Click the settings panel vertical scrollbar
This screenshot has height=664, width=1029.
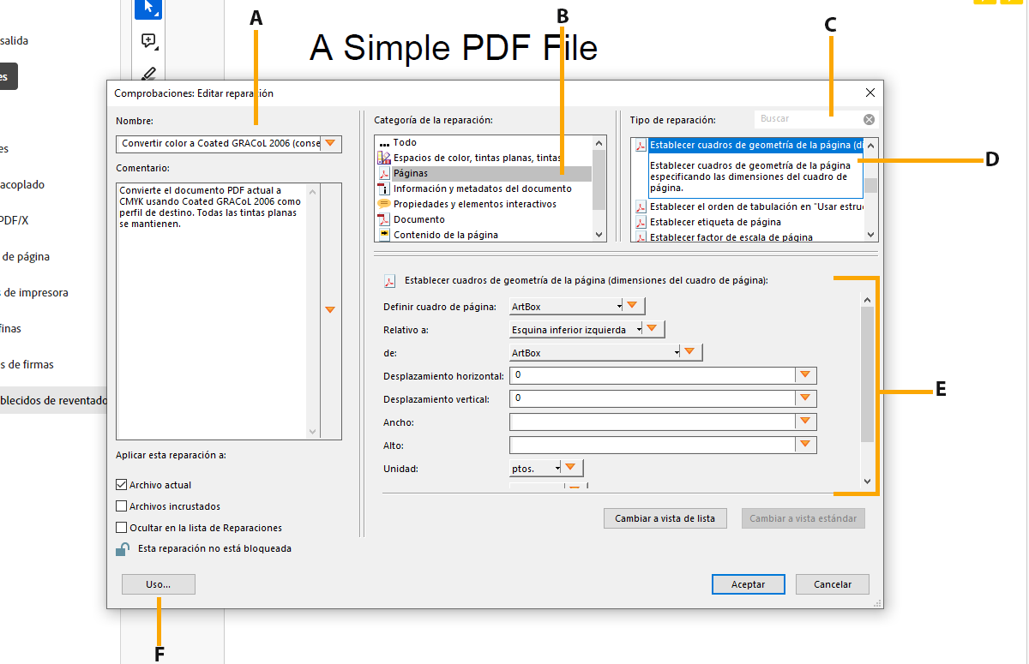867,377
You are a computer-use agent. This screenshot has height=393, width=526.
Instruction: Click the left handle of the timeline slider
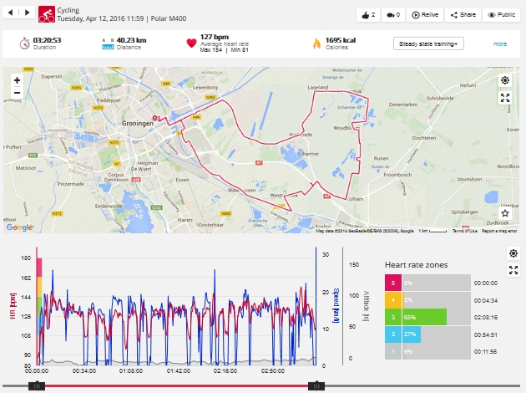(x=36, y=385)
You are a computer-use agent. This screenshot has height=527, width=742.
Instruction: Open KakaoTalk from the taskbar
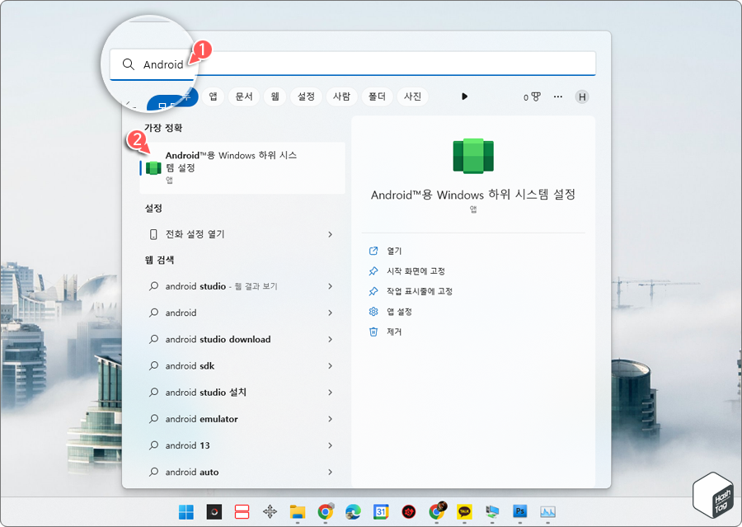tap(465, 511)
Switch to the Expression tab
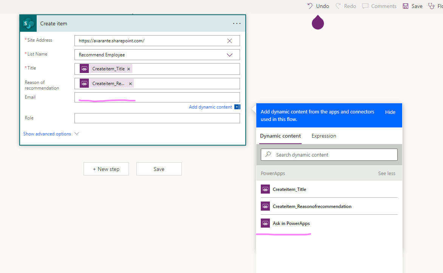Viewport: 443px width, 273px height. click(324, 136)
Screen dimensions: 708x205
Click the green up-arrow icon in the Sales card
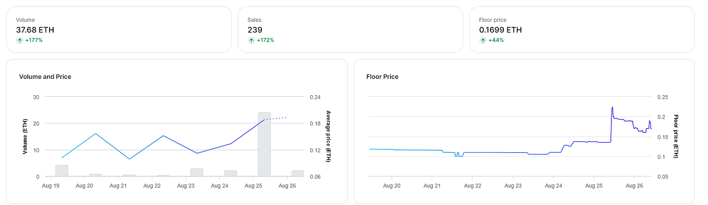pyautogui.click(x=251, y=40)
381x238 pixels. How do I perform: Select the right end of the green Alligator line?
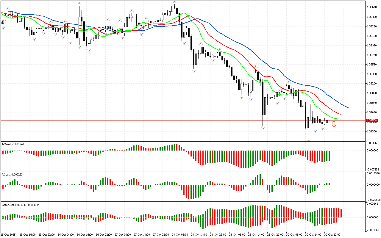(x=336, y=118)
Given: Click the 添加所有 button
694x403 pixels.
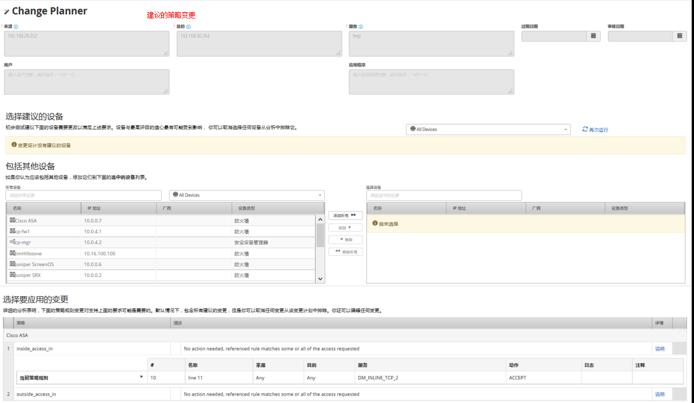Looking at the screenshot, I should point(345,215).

● ● ●

◆ Work item: Without including any images, output the data exactly as given.

◆ Output:
Click the settings panel vertical scrollbar
This screenshot has height=664, width=1029.
867,377
You are a computer-use agent. This screenshot has height=393, width=526.
Instruction: Click the left handle of the timeline slider
(x=36, y=385)
You are a computer-use agent. This screenshot has height=527, width=742.
Instruction: Open KakaoTalk from the taskbar
tap(465, 511)
Switch to the Expression tab
Viewport: 443px width, 273px height. click(324, 136)
Screen dimensions: 708x205
Click the green up-arrow icon in the Sales card
pyautogui.click(x=251, y=40)
381x238 pixels. How do I perform: Select the right end of the green Alligator line?
(x=336, y=118)
Given: Click the 添加所有 button
694x403 pixels.
Looking at the screenshot, I should point(345,215).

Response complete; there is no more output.